As the disease progresses, the afflicted may forget how to engage in tasks such as brushing their teeth or taking a bath. “Getting them to take a bath and taking their license away are two of the most critical things children of parents with Alzheimer’s have to deal with,” said Watkins. “They are accustomed to their parents being in charge and telling them what to do.”

Watkins cautions that not all issues with memory or the completion of tasks lead to a diagnosis of dementia. “Things that can be fixed, such as a vitamin B-12 deficiency or a urinary tract infection can often mimic signs of dementia.”

While deficiencies and infections can often be cured, currently Alzheimer’s cannot. “Alzheimer’s is the third leading cause of death and the most feared of the diseases in the United States,” Watkins said. “There is currently no cure.”

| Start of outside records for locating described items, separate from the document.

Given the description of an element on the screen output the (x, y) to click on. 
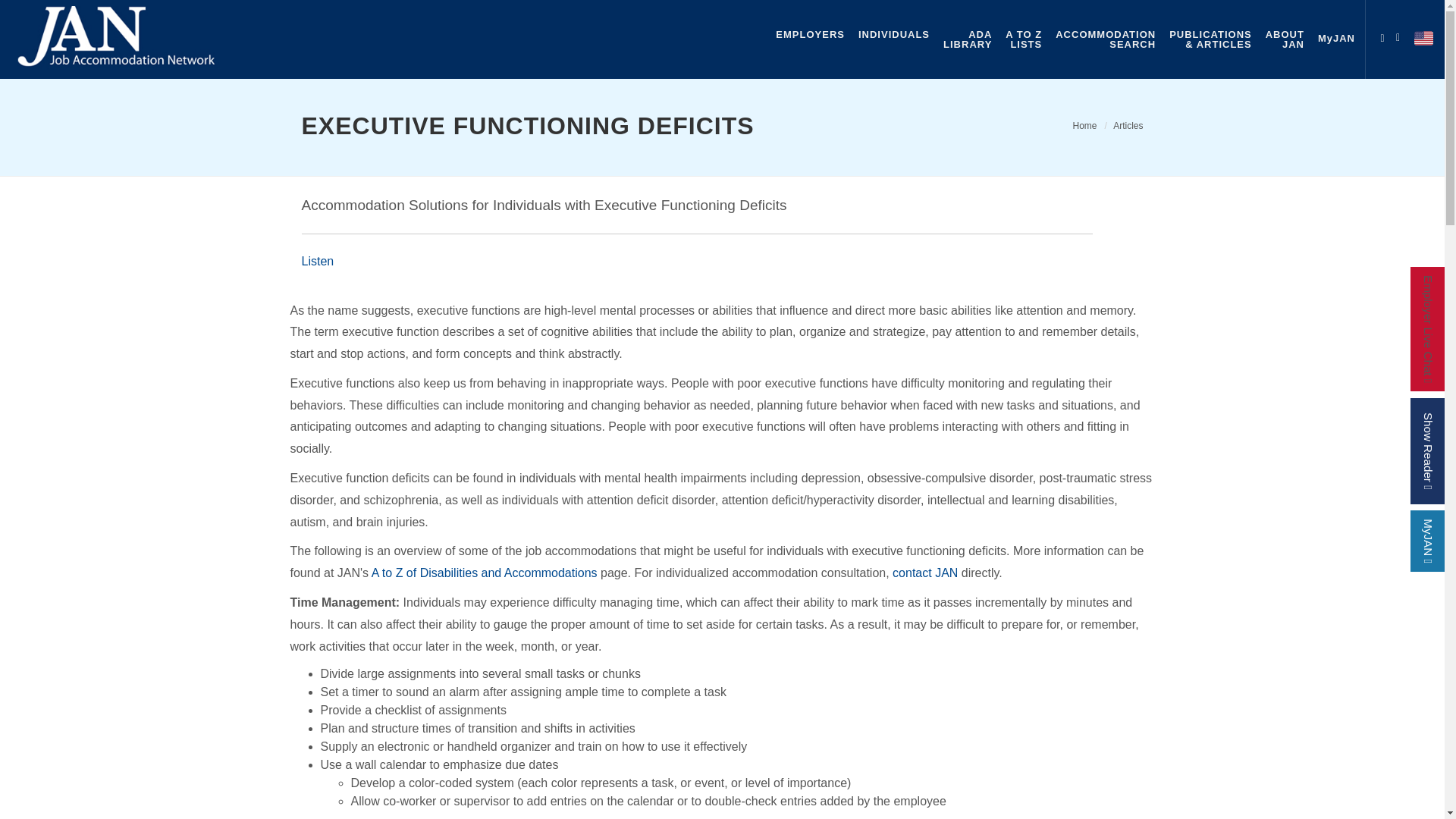
A to Z of Disabilities and Accommodations (483, 572)
contact JAN (925, 572)
Listen (317, 260)
Open Menu (1382, 35)
EMPLOYERS (810, 34)
Home (1083, 125)
Articles (1105, 39)
Open Search (1127, 125)
INDIVIDUALS (1401, 35)
Given the description of an element on the screen output the (x, y) to click on. 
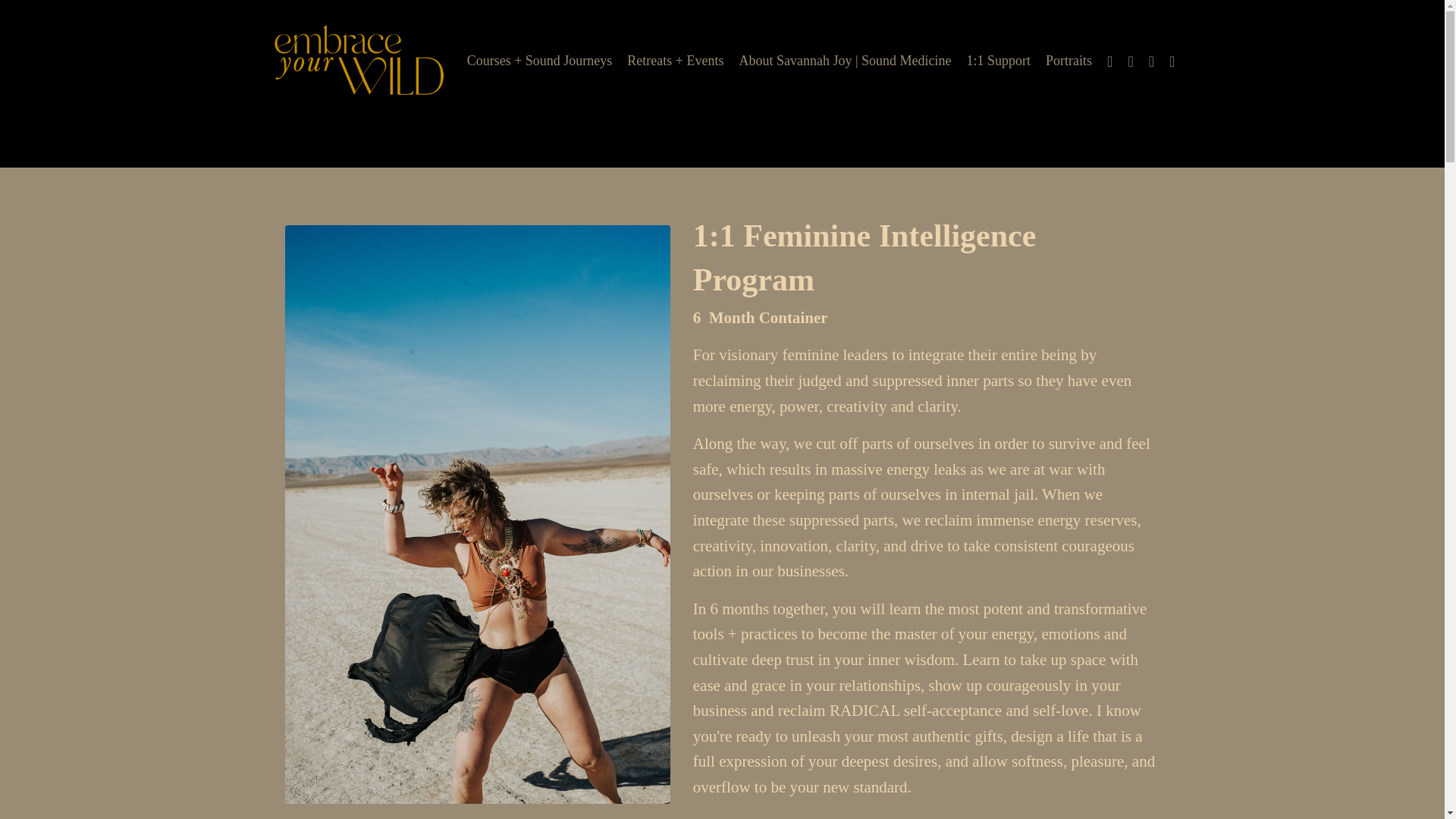
1:1 Support (998, 60)
Portraits (1068, 60)
Given the description of an element on the screen output the (x, y) to click on. 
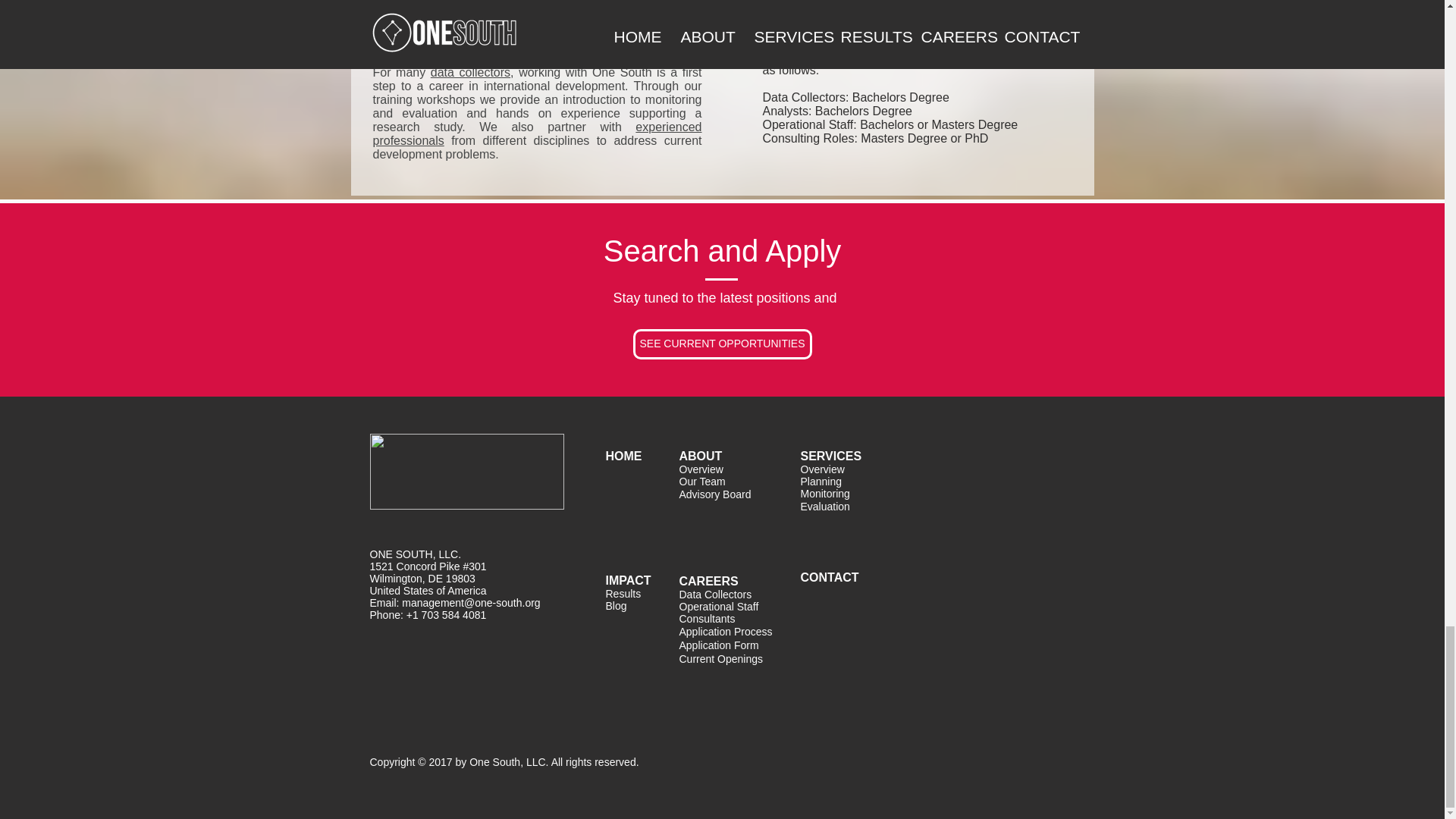
logo-blanco-png-250x1050.png (466, 471)
Overview (701, 469)
experienced professionals (536, 133)
HOME (623, 455)
data collectors (470, 72)
ABOUT (700, 455)
Given the description of an element on the screen output the (x, y) to click on. 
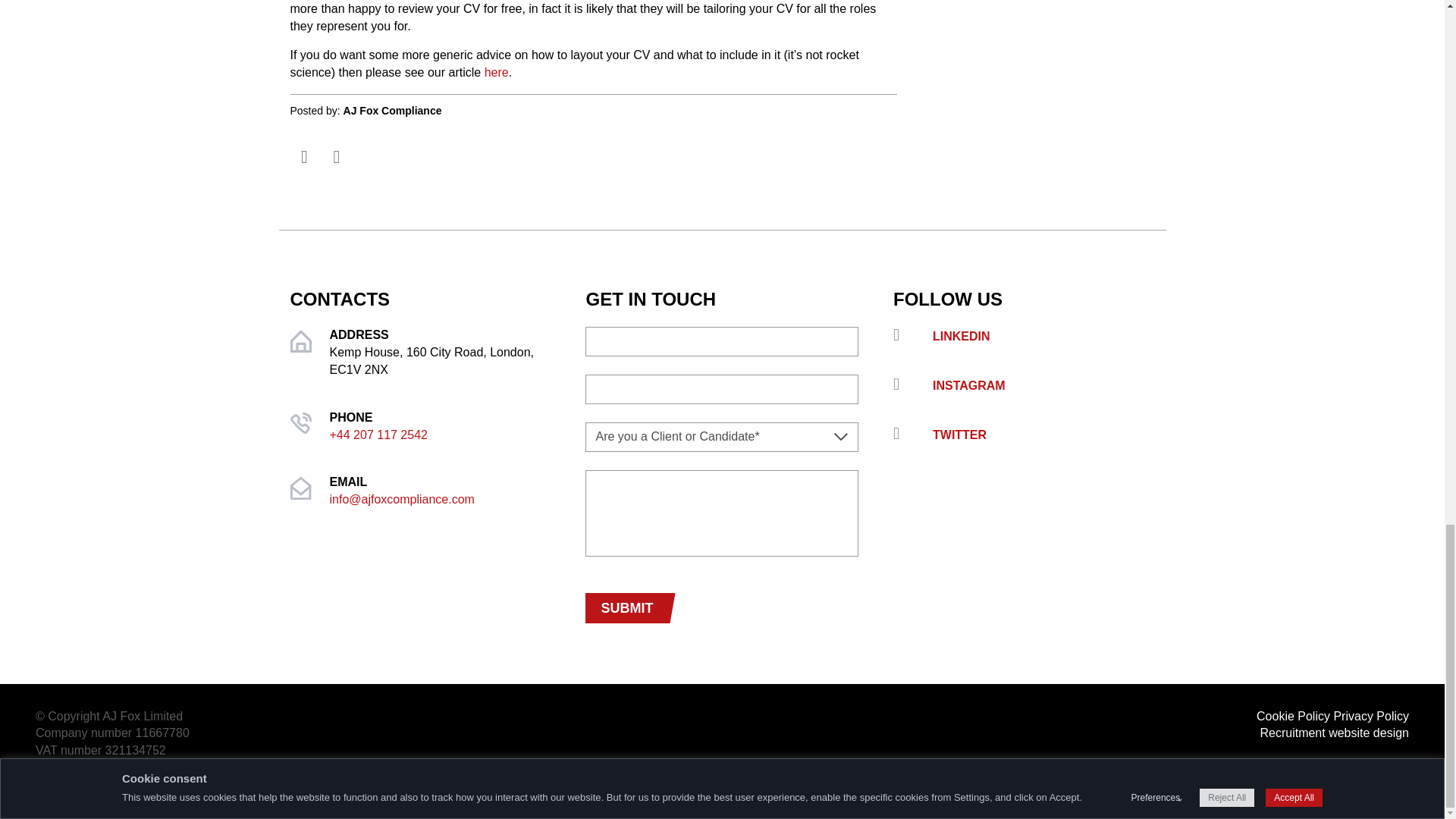
Privacy Policy (1371, 716)
TWITTER (1023, 434)
Cookie Policy (1293, 716)
LINKEDIN (1023, 335)
INSTAGRAM (1023, 384)
here (496, 72)
Recruitment website design (1334, 732)
Twitter (1023, 434)
Instagram (1023, 384)
LinkedIn (1023, 335)
Given the description of an element on the screen output the (x, y) to click on. 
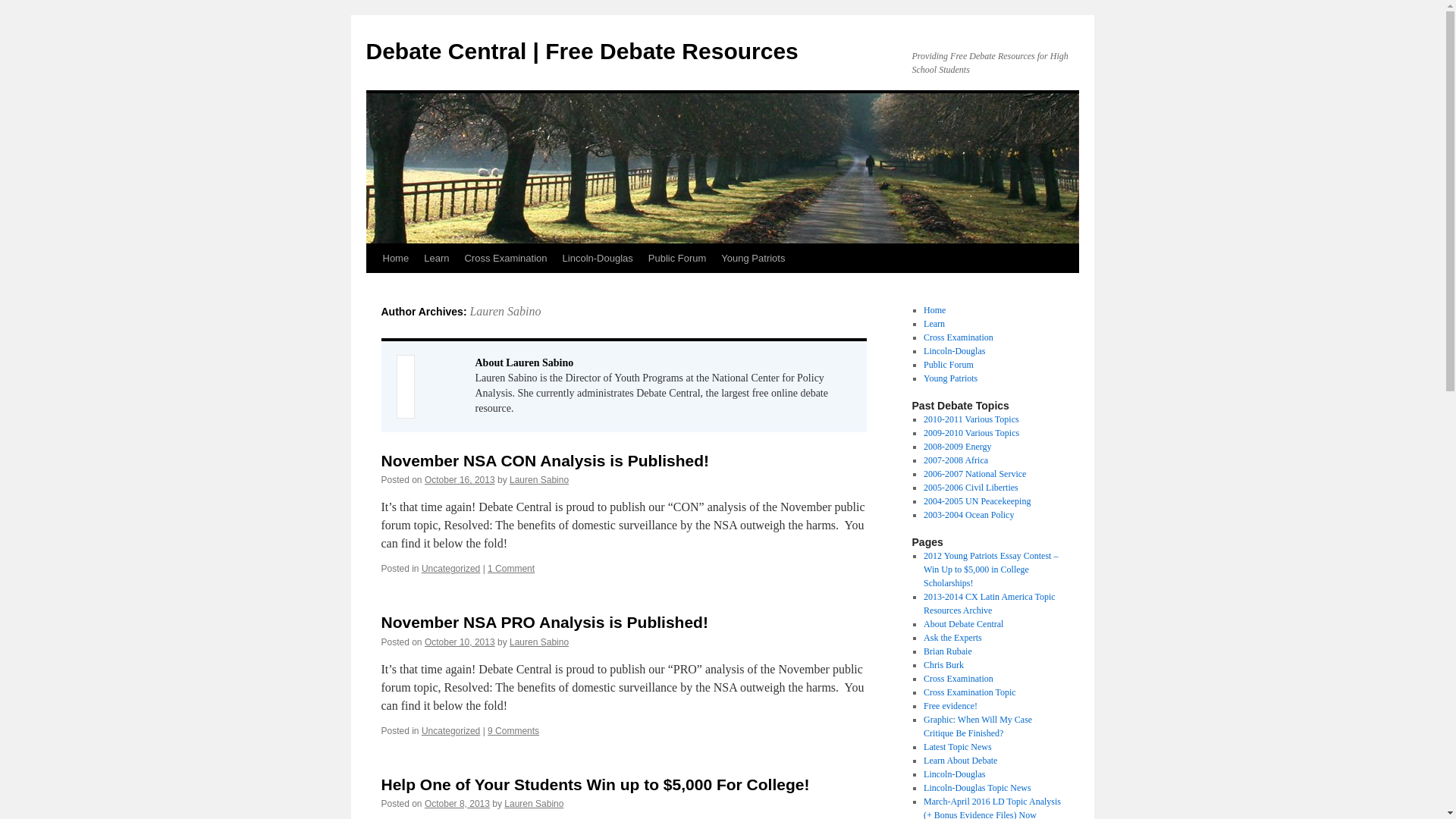
Uncategorized (451, 568)
2:26 pm (460, 480)
November NSA PRO Analysis is Published! (543, 621)
10:35 am (460, 642)
Uncategorized (451, 730)
October 16, 2013 (460, 480)
Lauren Sabino (504, 310)
Lauren Sabino (539, 480)
Cross Examination (505, 258)
November NSA CON Analysis is Published! (544, 460)
Given the description of an element on the screen output the (x, y) to click on. 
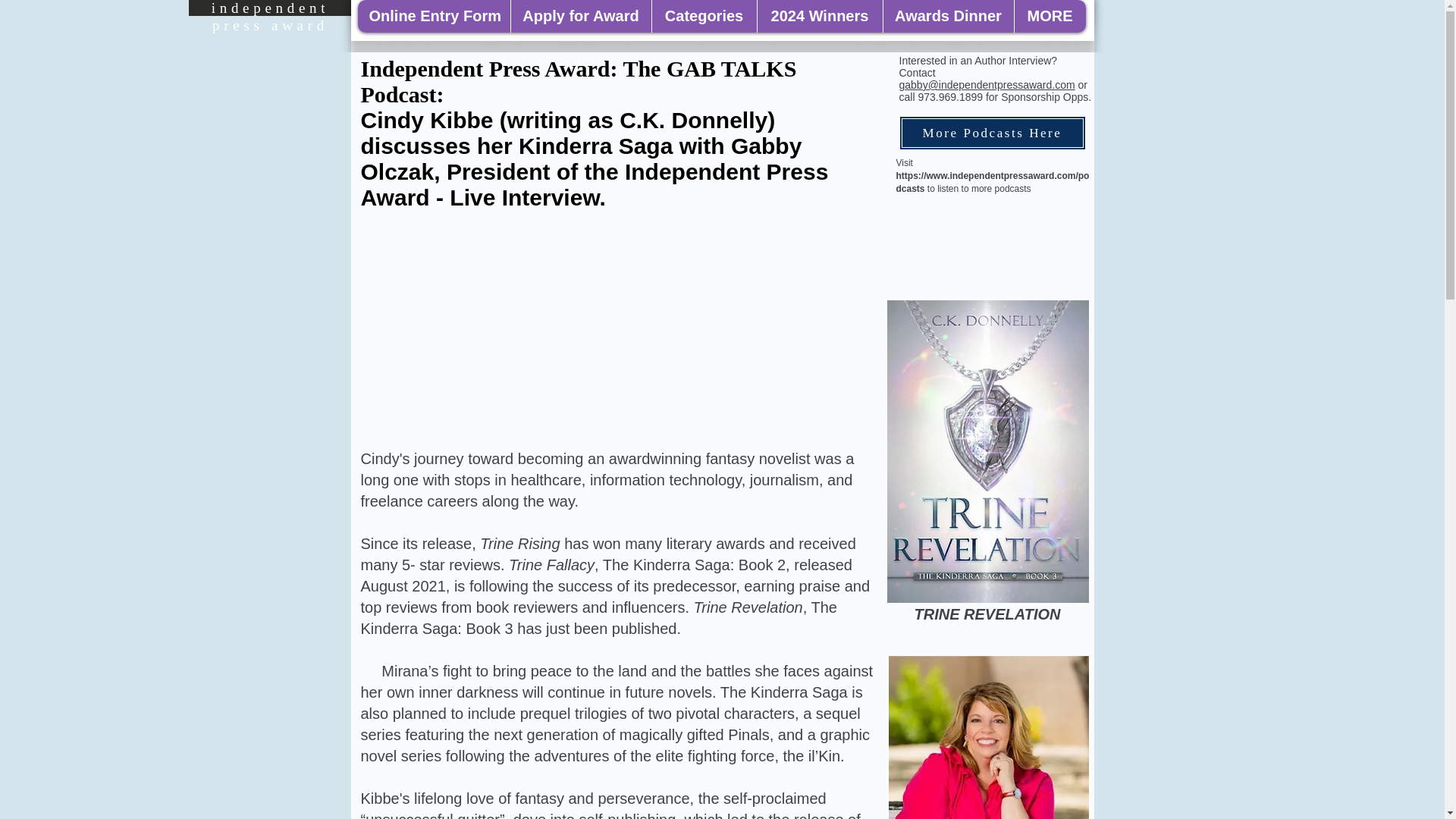
independent press award (270, 16)
2024 Winners (819, 16)
Online Entry Form (434, 16)
Awards Dinner (947, 16)
Categories (702, 16)
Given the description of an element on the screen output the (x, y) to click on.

Watkins remains hopeful that one day a cure will be discovered and is encouraged by upcoming research efforts. “We are seeing more young researchers getting involved, exploring new avenues of research and examining how diseases link. We are also seeing more of an international effort to find answers.”

One branch of dementia research is currently focused on traumatic brain injury and its effect on the military, specifically. “Researchers are finding that more and more returning military personnel are suffering from traumatic brain injury and PTSD, and many of these cases are progressing into Alzheimer’s,” said Watkins.

Increased research, additional funding and getting people into clinical trials is the key to speeding up the process of finding both a cause and cure, Watkins believes.

“We are getting better with diagnostic tools. If we find one tool that can definitively say ‘this is Alzheimer’s disease,’ then we will be one big step ahead. Right now, there is not such a tool; instead, everything else is ruled out.”

Even with a “ruling out” diagnosis made, the only way to know for sure that the disease was Alzheimer’s is with an autopsy after death, said Watkins.

According to Watkins, groups such as UsAgainstAlzheimer’s based out of Washington, D.C., are responsible for Congress’ recent allocation of $425 million to Alzheimer’s research. “That brings the disease, for the first time, to $2.3 billion in research.”

That figure, while staggering, is still well below funding allocated for heart disease and cancer research.

“The part that is desperately needed in all of this is funding,” Watkins explained. “I encourage people to stay on top of this by checking in with Congressional leaders. Encourage them to look at acts like the Change Act that focuses on care being provided to these patients by families and the costs they incur.”